Ultimately though, if people don't want their details compromised then it is probably best not to put those details on to websites that realistically don't need them, because most sites will be subject to a breach at some point. Carphone warehouse for instance was breached only a couple of weeks ago and hackers have obtained credit card and other personal details. So by comparison access to a few usernames is really not that impressive if you're going to hack a website....

I just want to say I have read the gpg man page mentioned in that tweet. (I even got paid for it, as I was at work.)

And although it's not relevant - with encryption programs like pgp and gpg (they're basically different versions of the same thing) - a user creates a pair of keys. There's the private one, which you never share with anyone else ever, and the public one. You can give other people your public key. They can give you their public key. You can encrypt a file with your own and other people's keys. They can then unlock the file, because the pgp program will be able to match it to your private key, to know it's you. If the file hasn't been encrypted for your key, you can't unlock it and read it.

There is obviously a lot more to it than this, and as mentioned, it's not relevant to this anyway.

Hash functions are basically a way of indexing data, so it speeds up look up times. They can also be used as a way of encrypting stuff, because although it makes it quicker to look things up in one direction, it's a lot harder to work backwards.

I have colleagues who go to security conferences for fun... I don't.
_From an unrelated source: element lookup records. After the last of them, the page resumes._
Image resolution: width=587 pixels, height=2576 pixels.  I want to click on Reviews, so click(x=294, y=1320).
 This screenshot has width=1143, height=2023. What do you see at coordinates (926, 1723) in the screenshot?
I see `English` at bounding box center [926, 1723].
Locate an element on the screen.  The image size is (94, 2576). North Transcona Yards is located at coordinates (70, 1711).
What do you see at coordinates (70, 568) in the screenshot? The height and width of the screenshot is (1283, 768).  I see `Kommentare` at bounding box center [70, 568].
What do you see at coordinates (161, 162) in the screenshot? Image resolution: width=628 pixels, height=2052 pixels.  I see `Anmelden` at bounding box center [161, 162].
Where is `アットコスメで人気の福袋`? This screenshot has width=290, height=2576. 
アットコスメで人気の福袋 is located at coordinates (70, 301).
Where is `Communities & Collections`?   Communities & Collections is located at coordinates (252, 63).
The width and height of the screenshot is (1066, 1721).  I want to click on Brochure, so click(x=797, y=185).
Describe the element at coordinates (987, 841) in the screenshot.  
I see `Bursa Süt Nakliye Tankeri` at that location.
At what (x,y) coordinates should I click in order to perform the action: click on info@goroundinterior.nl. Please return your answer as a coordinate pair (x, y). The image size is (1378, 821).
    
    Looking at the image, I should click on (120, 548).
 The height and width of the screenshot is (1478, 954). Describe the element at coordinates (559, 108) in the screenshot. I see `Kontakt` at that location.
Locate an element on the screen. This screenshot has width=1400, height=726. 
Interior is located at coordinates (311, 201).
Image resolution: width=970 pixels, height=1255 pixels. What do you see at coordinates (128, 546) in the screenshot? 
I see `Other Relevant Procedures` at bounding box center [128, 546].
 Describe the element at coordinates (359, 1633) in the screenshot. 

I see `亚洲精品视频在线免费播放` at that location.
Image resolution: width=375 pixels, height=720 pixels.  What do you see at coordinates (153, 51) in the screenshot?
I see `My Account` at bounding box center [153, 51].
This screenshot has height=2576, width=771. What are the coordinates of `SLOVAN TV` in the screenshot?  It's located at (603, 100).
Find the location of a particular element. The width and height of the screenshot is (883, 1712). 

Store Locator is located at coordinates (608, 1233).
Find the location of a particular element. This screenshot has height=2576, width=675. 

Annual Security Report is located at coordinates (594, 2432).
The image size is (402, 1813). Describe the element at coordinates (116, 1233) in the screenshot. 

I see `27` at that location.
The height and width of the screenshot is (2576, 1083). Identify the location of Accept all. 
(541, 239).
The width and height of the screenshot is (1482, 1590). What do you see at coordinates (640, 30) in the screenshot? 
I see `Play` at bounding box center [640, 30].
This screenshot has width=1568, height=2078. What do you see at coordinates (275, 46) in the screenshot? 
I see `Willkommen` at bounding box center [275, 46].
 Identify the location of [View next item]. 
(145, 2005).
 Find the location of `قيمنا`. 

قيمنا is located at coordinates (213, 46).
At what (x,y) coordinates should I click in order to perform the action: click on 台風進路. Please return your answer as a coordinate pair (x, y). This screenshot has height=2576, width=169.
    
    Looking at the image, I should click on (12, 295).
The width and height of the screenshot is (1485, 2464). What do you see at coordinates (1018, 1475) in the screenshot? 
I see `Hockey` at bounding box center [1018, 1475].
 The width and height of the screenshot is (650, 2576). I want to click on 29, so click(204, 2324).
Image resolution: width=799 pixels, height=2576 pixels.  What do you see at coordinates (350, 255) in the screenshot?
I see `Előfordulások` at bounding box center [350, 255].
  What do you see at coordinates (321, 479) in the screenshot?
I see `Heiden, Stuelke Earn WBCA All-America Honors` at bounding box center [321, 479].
So if this isn't making sense - well, it's not really important for this anyway, and it's Friday night, and I'm not at work, nor on-call, and I don't have to be feeling more coherent just now.

I think that it was basically handled ok but quicker reassurance on whether our passwords were compromised would have been nicer.

exLtEveDallas A fucking men!! Well said!

Ebear, that's fascinating. Thank you for explaining the differences.

I think people are forgetting that at one point Jeffrey had access to admin accounts. Therefore, at least for that period if HQ had been posting messages he could (and did) simply amend them. They could only have avoided that by shutting down completely, which would probably have brought forth even louder complaints.

Icimoi - which is why they should have been using channels like Twitter to get information out too / instead of on the site, IMHO. I know it's easy with hindsight and in a crisis it's easy to miss the obvious, but if you post a message saying "check Twitter for an update" then don't do as you have said, it does add to the general impression of headless chicken-ness

I'm on the "chill, people" side of things.

When MN shut down one New Year, there were so many howls and claims that people might harm themselves if they didn't have access to MN (yes, really), that the modus operandi of MNHQ is probably to do nothing which would disrupt the site too much.

CloserToFiftyThanTwenty They suggested that that was because they didn't want to repetitively draw attention to the second rate hacker. Not because they didn't want to keep us updated.

It certainly does, Maryz - but better late than never?

Crikey, I only read the first bit of Skully's post and it didn't seem that offensive (hadn't clicked through on it) - did she get offensive after saying that the OP was owed an apology?